╭─ Exercise material

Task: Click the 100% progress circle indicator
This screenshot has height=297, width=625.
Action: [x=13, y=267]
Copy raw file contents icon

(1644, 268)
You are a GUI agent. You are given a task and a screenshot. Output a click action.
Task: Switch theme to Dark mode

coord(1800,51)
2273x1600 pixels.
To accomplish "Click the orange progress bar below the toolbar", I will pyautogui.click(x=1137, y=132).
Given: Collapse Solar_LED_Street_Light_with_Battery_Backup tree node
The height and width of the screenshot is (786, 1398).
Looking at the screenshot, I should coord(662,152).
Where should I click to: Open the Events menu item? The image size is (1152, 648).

╰─

Problem requirements:
With nothing added or dropped, write out every entry.

Result:
Task: Click the 100% progress circle indicator
This screenshot has height=297, width=625.
Action: [x=13, y=267]
Copy raw file contents icon

(1644, 268)
You are a GUI agent. You are given a task and a screenshot. Output a click action.
Task: Switch theme to Dark mode

coord(1800,51)
2273x1600 pixels.
To accomplish "Click the orange progress bar below the toolbar", I will pyautogui.click(x=1137, y=132).
Given: Collapse Solar_LED_Street_Light_with_Battery_Backup tree node
The height and width of the screenshot is (786, 1398).
Looking at the screenshot, I should coord(662,152).
Where should I click to: Open the Events menu item? The image size is (1152, 648).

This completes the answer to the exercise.